Une autre étude, portant sur des enfants avec asphyxie, d’au minimum 1000g, montrent qu’une réanimation à 21%, versus une réanimation à 100% :

  • L’outcome à court terme (FC, gazo, apgar, neurologie) sont similaires
  • Le temps au premier cri et à la première respiration sont plus courts à 21%
  • Le trend de mortalité est plus bas à 21%
  • Il n’y a pas de différence de croissance somatique, parésie cérébrale, et retard développemental, chez les deux groupes

Même, réanimer à 100% de FiO2 :

  • Retarde le premier cri et la première respiration
  • Nécessite une aide ventilatoire prolongé (avec d’avantage d’O2 administré)
  • Provoque une hyperoxémie à 5-6min
  • Hausse du glutathion oxydé, et baisse du glutathion[1] réduit
  • Provoque un stress oxydatif qui persiste pendant 28jours !

En analysant l’ensemble des études, et leurs recommandations sur la réanimation à 21% ou 100%, on constate que la majorité encourage l’air ambiant :

En conclusion, les études démontrent que :

  • La ventilation du nouveau-né déprimé est le but primaire
  • Sans défaillance circulatoire, une ventilation à pression positive est suffisante pour l’oxygénation des organes
  • 21% de FiO2 est suffisant dans ce contexte
  • 100% de FiO2 n’est plus recommandé dans un contexte de dépression respiratoire seule

Le 100% de FiO2 peut être administré, mais seulement si l’oxygène a été titré, et que les saturations de l’enfant n’atteignent pas les valeurs cibles (70% à 3min, 80% à 5min, 90% à 10min). L’autre situation où 100% est administré, est le massage cardiaque.
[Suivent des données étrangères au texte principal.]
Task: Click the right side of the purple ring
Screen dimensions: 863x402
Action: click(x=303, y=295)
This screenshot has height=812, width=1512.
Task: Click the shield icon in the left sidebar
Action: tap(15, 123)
Attention, il y a une relation non linéaire entre la saturation en oxygène, et la PaO2 (à cause de la courbe de dissociation de l’hémoglobine). Dans les valeurs hautes (au-dessus de 95%), l’intervalle de variable de valeur de PaO2 est moins fiable :

Conclusion :

In utéro :

  • Le fœtus a une hypoxémie physiologique
  • Les défenses anti-oxydatives sont basses

Naissance :

  • Normoxie suite à une augmentation rapide de l’O2
  • Formation de radicaux libres[2] (oxydants)

L’exposition à un excès d’oxygène :

  • Provoque des effets indésirables (adaptation respiratoire moins bonne, baisse du flux cérébral)
  • Provoque des lésions tissulaires à court et long terme
  • Augmente la mortalité

Attitude recommandée :

  • La ventilation en pression positive est l’objectif primaire
  • Eviter l’hyperoxie
  • Monitoring (saturométrie stricte)
  1. Le glutathion a un rôle de détoxification des métaux et antioxydants dans les cellules.
  2. Radicaux libres : l’oxygène a une énorme affinité avec certaines molécules (ADN, etc.) En se liant à elles, elle perturbe leur fonctionnement.